We hear a lot about the work ethic and how, in a sense, we rebel against it. People sometimes say, “I am a human being, not a human doing.”
I think that in the past people tended to measure each other too much in terms of what they were doing. If you weren’t doing something, then you didn’t have any worth.
We would like to talk about this idea from the other side, which is that we really are here to serve. That is what life is all about.
With our advanced technology, it is possible for people to go through life being mostly receivers and not givers. Many people have adopted a passive role in life. Part of us is lazy and wants to have things given to us and delivered for our pleasure.
Do you ever feel like you just want to lie down for two or three days? What happens to your body if you lie down for three days? It gets weak! If you want to get really sick, lie down for a month. The body loves to be used.
When we use our minds or bodies to their full extent, we are the most god-like. After all, the center of the universe is life-giving. It is energy that goes out to create and serve. In his writings, Emanuel Swedenborg teaches that the whole of heaven is organized into the form of one human being known as the Universal Human, and also the Body of Christ. Each angel has a function in this Universal Human; so the angels identify themselves according to their use.
Swedenborg says that angels live a useful life. They find their greatest joy in being useful, and that is heavenly happiness. This idea stands in stark contrast to the idea that after you die, your eternal happiness comes from living in a type of retirement home forever. Some people have the idea that there is nothing to do but enjoy ourselves! But how many of us could stand that kind of life? There is something that drives us to a life of service.
Toward the end of his ministry, Jesus did something very dramatic with the disciples. They were at a meal, the Last Supper. At the end of the meal, he got up and washed the disciples’ feet. He asked them, “Who is greater, the one who is at the table or the one who serves?”

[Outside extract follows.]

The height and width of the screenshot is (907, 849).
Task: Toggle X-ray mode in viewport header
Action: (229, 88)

They answered that it was the person who sits at the table because he can afford to pay the person who serves. Jesus answered, “But I am among you as one who serves” (Luke 22:27).
So the only reason we exist is to make a contribution to the lives of others. We are here to give and not just to get.
The point of this week’s task is to have a reminder each day to expend effort to get outside yourself and make a contribution to others. That contribution can take a variety of forms. It can be a simple external thing; it can be a phone call or just listening to someone.
There are so many ways we can make a contribution. We just have to remind ourselves that this is what life is all about. Swedenborg writes that all the senses of the body depend on being used in order to have any fun. Like the sense of touch—it is when you use your hands that you get the fun of touch. Or it is when you use your eyes that you get the fun of seeing. So the joy is in the use, in the function.
I experience some of my greatest love when I have forgotten myself in a task that is totally absorbing. The joy is in being of value to someone else.